Problem to work on: In the answer, each entry below appears exactly as given, and no picture appears at all.

[[ The data, beginning ]]

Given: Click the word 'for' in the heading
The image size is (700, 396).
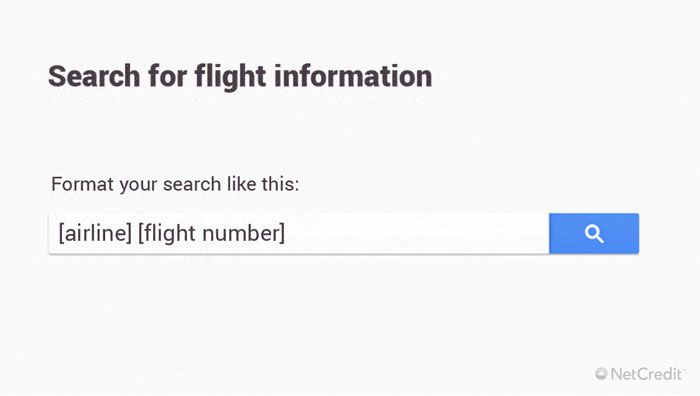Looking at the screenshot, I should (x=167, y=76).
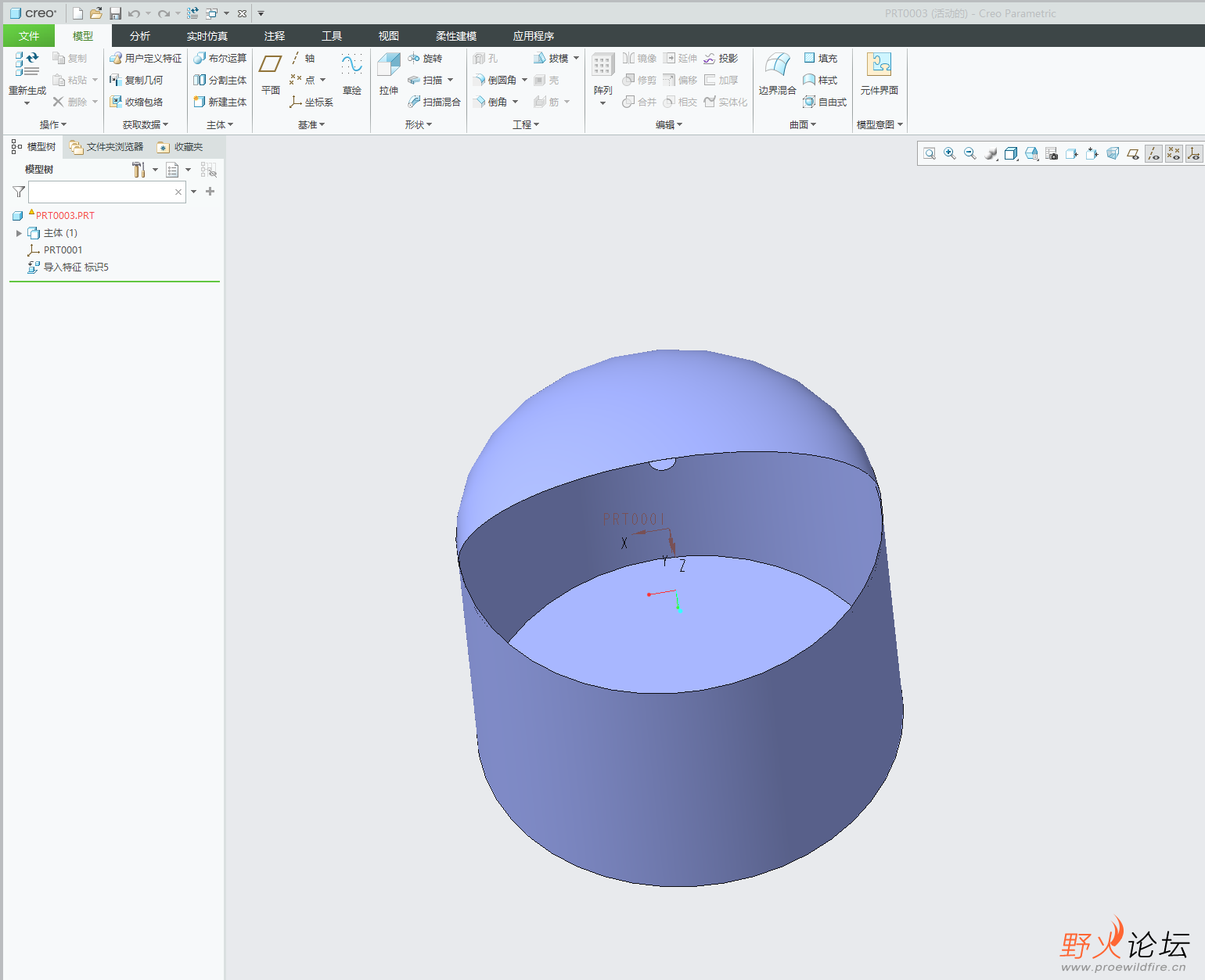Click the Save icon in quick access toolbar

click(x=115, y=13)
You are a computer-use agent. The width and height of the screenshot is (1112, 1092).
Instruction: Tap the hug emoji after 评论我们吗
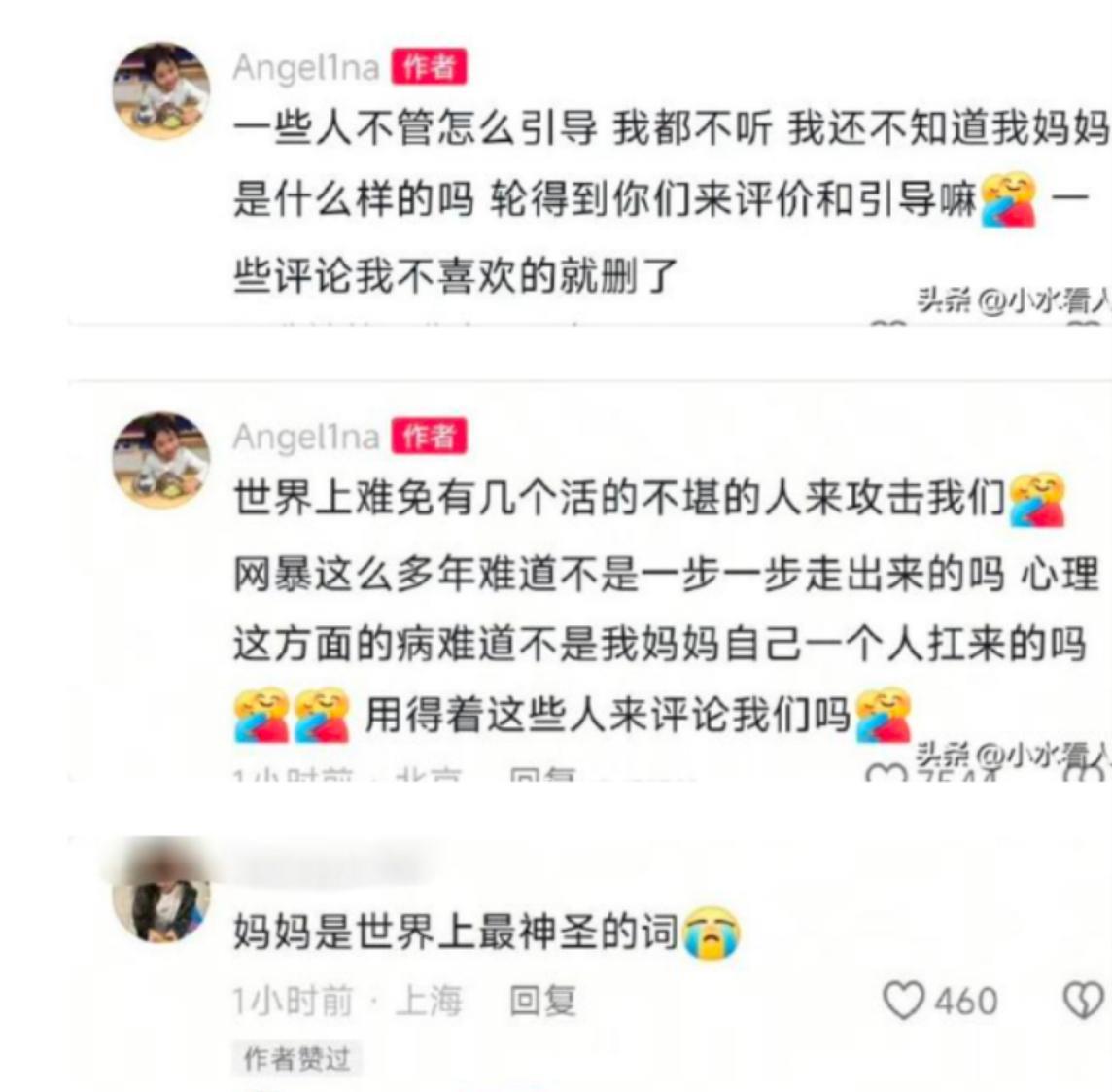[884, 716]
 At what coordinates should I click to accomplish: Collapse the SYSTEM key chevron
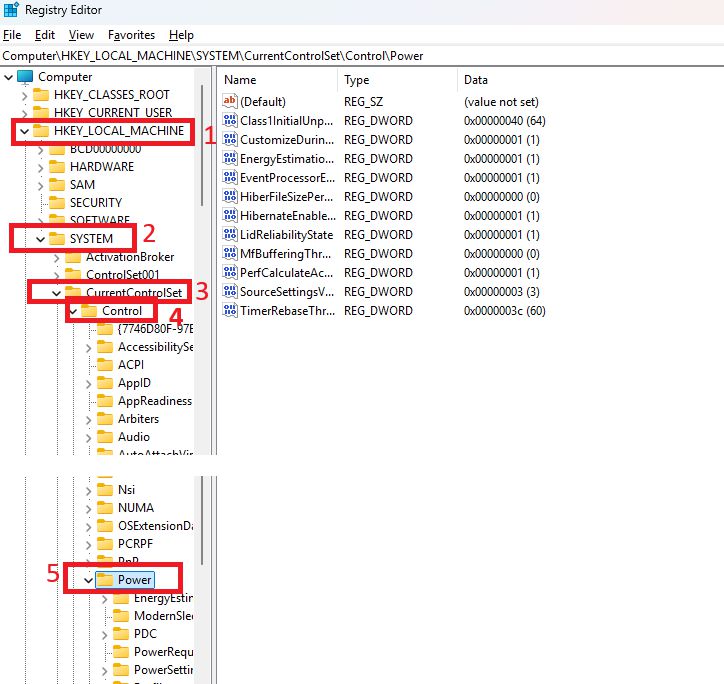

[[ The data, end ]]

Output for this exercise:
Given: Click the word 'for' in the heading
The image size is (700, 396).
Looking at the screenshot, I should (x=167, y=76).
Click the Save icon in quick access toolbar

click(x=115, y=13)
You are a computer-use agent. The width and height of the screenshot is (1112, 1092).
Instruction: Tap the hug emoji after 评论我们吗
[884, 716]
 At what coordinates should I click to accomplish: Collapse the SYSTEM key chevron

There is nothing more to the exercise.